In many ways, the perilous position in which the investment company industry finds itself has similarities with the disastrous unintended consequences brought about by MiFID II, in respect of the unbundling of the costs of research from the services provided by equity brokers to their investing clients. The junior and mid-tier City brokers hit by the additional bureaucracy and associated costs discovered that there was not a market or culture among institutional investors to pay separately for unbundled research. As a result, within a short timeframe, numerous broking firms slashed their research product and sacked their analysts, and some were forced into mergers. Research coverage, particularly for junior companies, has been decimated. This has had a knock-on effect of reducing share liquidity and company valuations.
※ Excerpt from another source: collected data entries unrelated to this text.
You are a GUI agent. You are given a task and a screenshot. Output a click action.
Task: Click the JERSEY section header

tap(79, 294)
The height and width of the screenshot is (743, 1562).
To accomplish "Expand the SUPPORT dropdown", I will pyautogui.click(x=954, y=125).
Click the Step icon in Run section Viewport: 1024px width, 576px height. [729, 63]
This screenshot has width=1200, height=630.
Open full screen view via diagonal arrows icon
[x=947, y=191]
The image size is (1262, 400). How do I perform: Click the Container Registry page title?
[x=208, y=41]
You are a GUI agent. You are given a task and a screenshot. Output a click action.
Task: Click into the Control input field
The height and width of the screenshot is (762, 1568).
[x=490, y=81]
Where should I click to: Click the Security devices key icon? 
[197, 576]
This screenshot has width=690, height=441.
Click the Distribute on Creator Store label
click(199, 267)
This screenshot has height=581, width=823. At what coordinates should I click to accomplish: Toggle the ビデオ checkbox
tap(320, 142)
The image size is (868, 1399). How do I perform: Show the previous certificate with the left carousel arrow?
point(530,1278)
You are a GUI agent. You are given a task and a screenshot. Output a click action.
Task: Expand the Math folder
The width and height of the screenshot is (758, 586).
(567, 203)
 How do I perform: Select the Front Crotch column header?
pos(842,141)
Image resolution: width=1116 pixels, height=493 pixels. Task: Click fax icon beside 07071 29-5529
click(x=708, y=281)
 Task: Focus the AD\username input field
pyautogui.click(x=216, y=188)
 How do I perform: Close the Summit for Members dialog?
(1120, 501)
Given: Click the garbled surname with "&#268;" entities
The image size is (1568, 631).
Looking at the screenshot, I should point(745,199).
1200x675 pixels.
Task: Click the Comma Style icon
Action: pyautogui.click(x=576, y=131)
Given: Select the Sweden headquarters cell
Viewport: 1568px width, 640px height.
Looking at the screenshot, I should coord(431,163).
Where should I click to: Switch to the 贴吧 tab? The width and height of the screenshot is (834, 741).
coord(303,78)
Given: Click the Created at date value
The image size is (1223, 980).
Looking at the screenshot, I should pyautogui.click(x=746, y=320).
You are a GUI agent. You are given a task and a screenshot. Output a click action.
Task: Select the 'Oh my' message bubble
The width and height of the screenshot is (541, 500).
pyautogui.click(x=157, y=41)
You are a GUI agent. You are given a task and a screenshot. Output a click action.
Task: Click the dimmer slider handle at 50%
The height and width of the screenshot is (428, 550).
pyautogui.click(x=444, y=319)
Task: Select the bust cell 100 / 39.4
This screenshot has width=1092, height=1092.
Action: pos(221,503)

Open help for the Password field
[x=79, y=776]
I welcome the fact that the regulators are consulting on revoking MiFID. Action cannot come soon enough, although much damage to the City’s equity research product has already been done. In both these instances, excessive regulation has resulted in investor withdrawal, and consequently lower share liquidity and valuations. Both situations have resulted in considerable harm to the overall health of the stock market and the equity departments at brokerage houses. Some firms are exiting the investment trust sector entirely. Before this situation deteriorates further, the FCA needs to act by amending its interpretation of existing legislation, or the Bill needs to be passed.
With its new secondary objective of enhancing the competitiveness of the UK market, the FCA should be focusing on resolving the excessive and unnecessary regulatory burdens that have been highlighted by the Bill. Instead, the regulator seems to be spending far too much time and energy introducing consultations, such as its recent paper, Diversity and Inclusion in the Financial Sector. Among other things, this paper proposes requiring firms to set diversity targets which must be disclosed, and to show progress towards meeting them. Firms will be forced to recognise a lack of diversity and inclusion as a non-financial risk. Other requirements of the consultation would suggest that the FCA may be pursuing gender ideology at the expense of women’s rights.
Perhaps my noble friend the Minister can explain how this consultation is compatible with the FCA’s objective of facilitating international competitiveness and the growth of the UK economy, and, further, how this meddling is appropriate while a major constituent part of our listed equity market is struggling as never before.